Его товарищ желчно усмехнулся и заметил, бросая недружелюбный взгляд на Шовье:
— Не переживай. Все по миру не пойдут. Пойди спроси у крупных акционеров «Счастливой звезды», что они об этом думают. Они себе спокойненько дожидаются этой самой девальвации. Тогда в кассу компании во-от такие миллионы упадут. Он снова быстро взглянул на Шовье и добавил: — Если они и финансировали свой Народный фронт, то не только они одни.
Точный смысл такой реплики вначале ускользнул от Малинье.
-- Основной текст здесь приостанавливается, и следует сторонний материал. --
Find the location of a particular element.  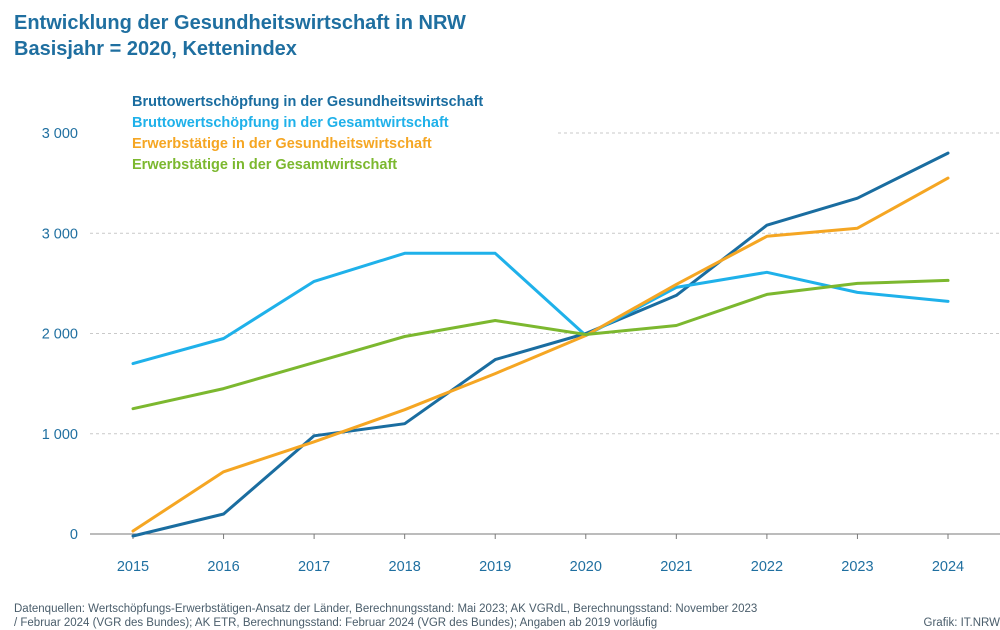

y-tick-label: 2 000 is located at coordinates (60, 335).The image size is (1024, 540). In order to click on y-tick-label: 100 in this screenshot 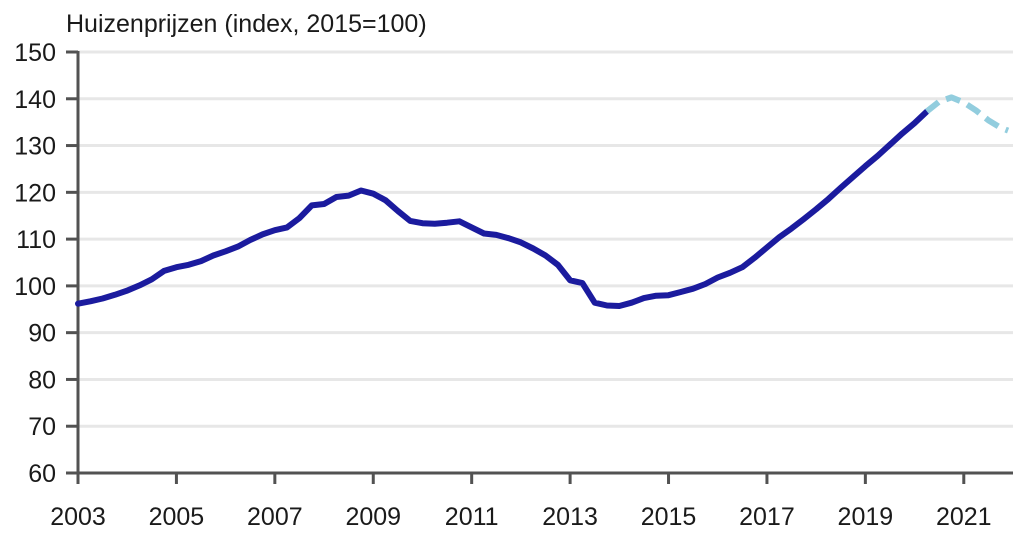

Он уловил только тон, явно оскорбительный для заправит «Счастливой звезды». Его узкий лоб сморщился в усиленном размышлении, а взгляд устремился внутрь собственного «Я», нащупывая знакомые зоны, где обычным порядком противостояли друг другу два непримиримых образа: с одной стороны гнусный революционный сброд с чудовищными аппетитами, а с другой — высокий символ порядка, безопасности, родины — правление «Счастливой звезды».
— Извините, — сказал товарищ, — но я побегу. Пора идти с женой ругаться. А то она потребует с меня гонорар за присутствие на заседаниях.
Протягивая руку Шовье, он издал неуместный смешок, грязный и одновременно агрессивный, будто желая его им запачкать. Малинье почти не обратил внимания на его уход и продолжал пережевывать свое. Он рассеянно взялся за свой стакан и тут же оттолкнул его, как неприятную мысль.